> [Reading text]:

The above map is well defined for all $$M\in {{\mathbb{N}}}^{\ast }$$. A map such as U M can be naturally considered as an operator acting in the Fock space $${ {\mathcal F} }_{{\mathscr{S}}}$$ by viewing $$|{e}_{{i}_{1}}\cdots {e}_{{i}_{M}}\rangle \in { {\mathcal H} }_{{\mathscr{S}}}^{\,\otimes M}\subset { {\mathcal F} }_{{\mathscr{S}}}$$ as follows. Consider a state $$|\varphi \rangle \in { {\mathcal H} }_{{\mathscr{S}}}^{\,\otimes M^{\prime} }$$. Then, we write $${U}^{M}|\varphi \rangle ={\delta }_{M,{M}^{^{\prime} }}{\sum }_{{i}_{1}\mathrm{=1}}^{d}\cdots {\sum }_{{i}_{M}\mathrm{=1}}^{d}\langle {e}_{{i}_{1}}\cdots {e}_{{i}_{M}}|\varphi \rangle |c({i}_{1})\cdots c({i}_{M})\rangle$$. Now, with this observation we can define an operator $${U}^{\infty }\,:{ {\mathcal F} }_{{\mathscr{S}}}\to { {\mathcal F} }_{{\mathscr{A}}}$$ as

$${U}^{\infty }=\sum _{M\mathrm{=1}}^{\infty }{U}^{M}\mathrm{.}$$
(3)

The physical interpretation of $${U}^{\infty }$$ is that for each sentence $${\otimes }_{m\mathrm{=1}}^{M}|{s}_{{i}_{m}}\rangle$$ of the source, we will obtain the right coded sentence for each $$M\in {{\mathbb{N}}}^{\ast }$$. It is important to remark that all these coding schemes are lossless in the sense of definition 1.

> [Data segment]:
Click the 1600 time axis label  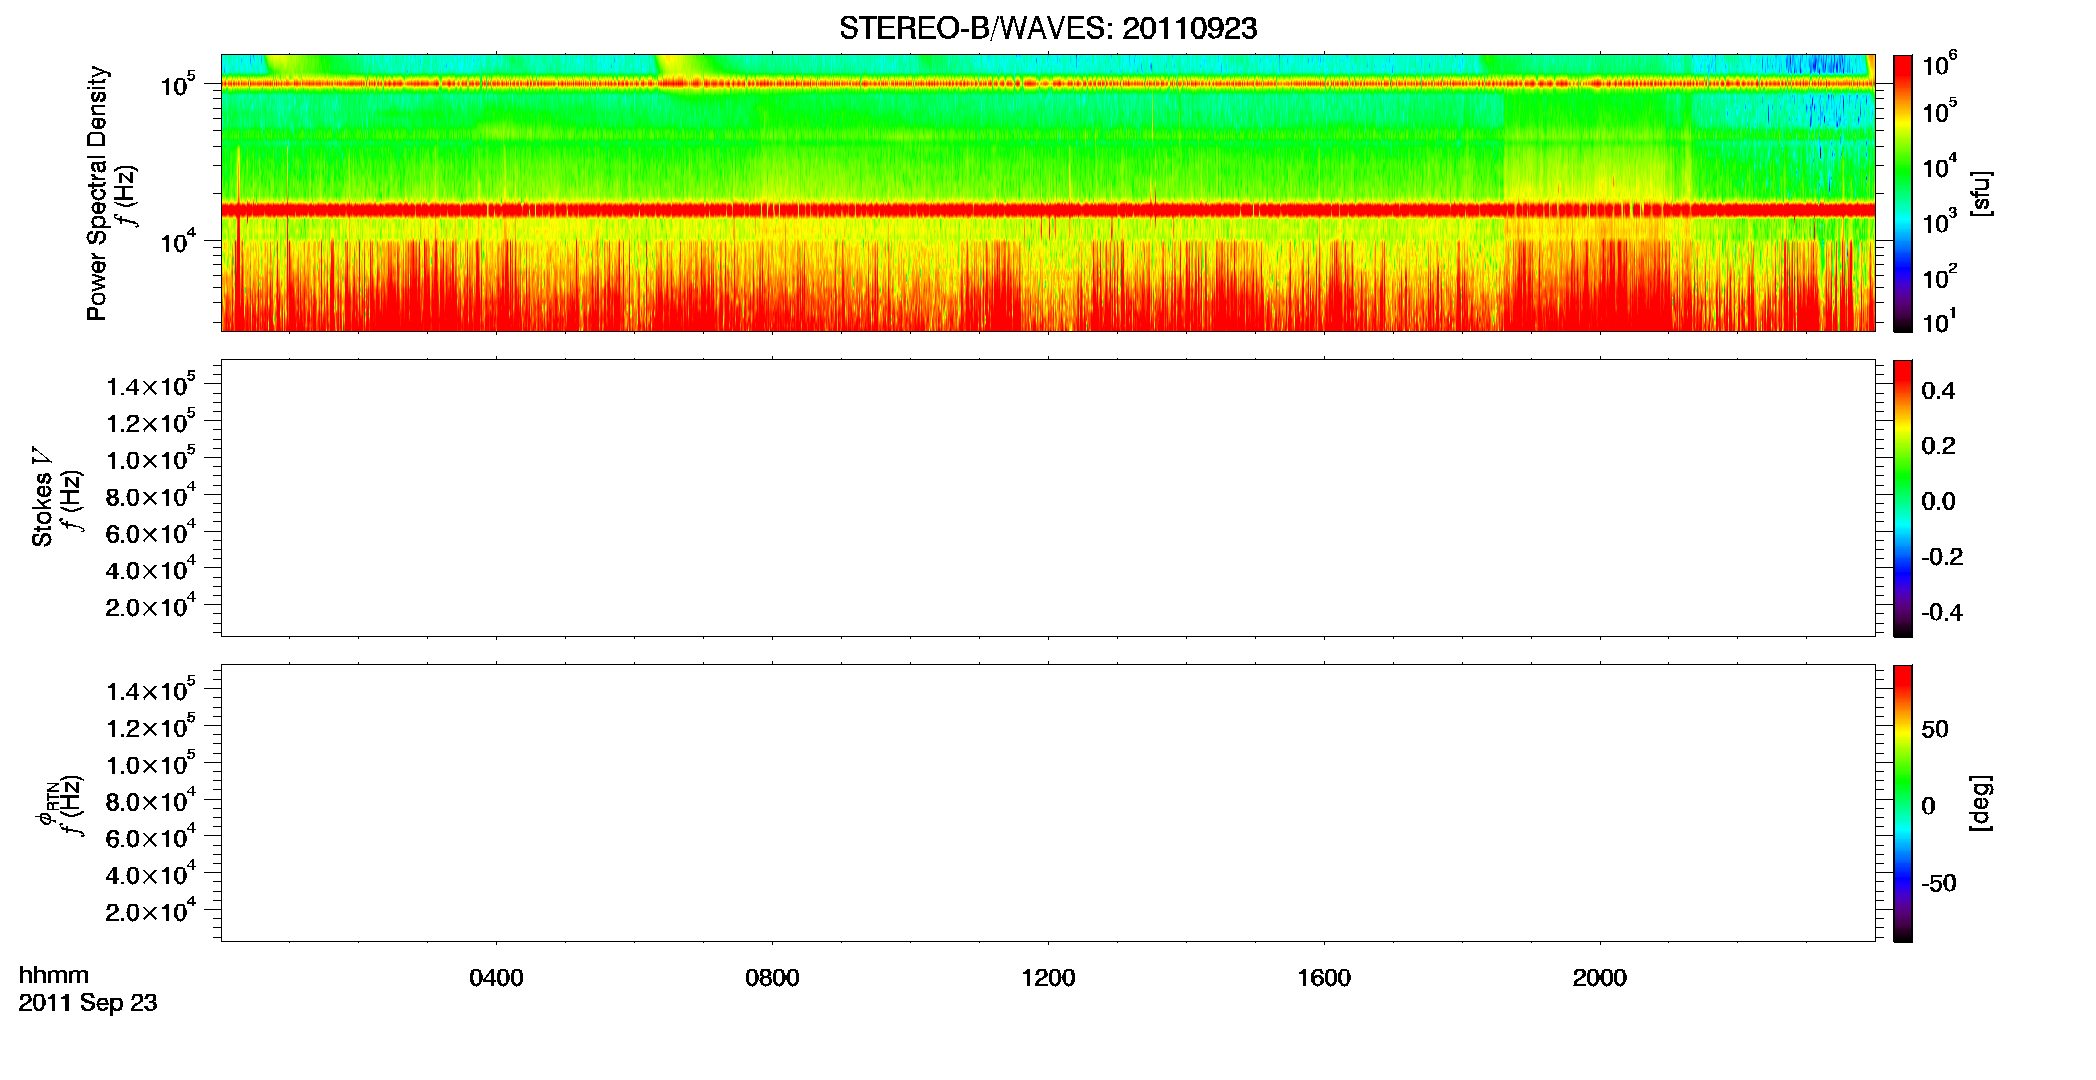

> [Tasks to complete]:
1. In order, give the first word of every sentence in the coding-scheme text.
2. Extend the coding-scheme text past its final sentence.
The lines above come from a different source than the coding-scheme text.

> [Outputs in order]:
1. The, A, Consider, Then, Now, The, It

2.
As it is well known in classical data compression, the Kraft-McMillan inequality gives a necessary and sufficient condition for the existence of a uniquely decodable code (see e.g.2,). This result has been originally extended to the quantum domain in12, introducing a particular formalism. We proceed here to obtain a quantum version of the Kraft-McMillan inequality, compatible with the previous construction.

Let us first introduce the length observable, which allows to get a further notion of codeword length.

### Definition 2.

The length observable Λ acting on $${ {\mathcal F} }_{{\mathscr{A}}}$$ is defined as

$${\rm{\Lambda }}\equiv \sum _{\ell \mathrm{=0}}^{\infty }\ell \,{{\rm{\Pi }}}_{\ell },$$
(4)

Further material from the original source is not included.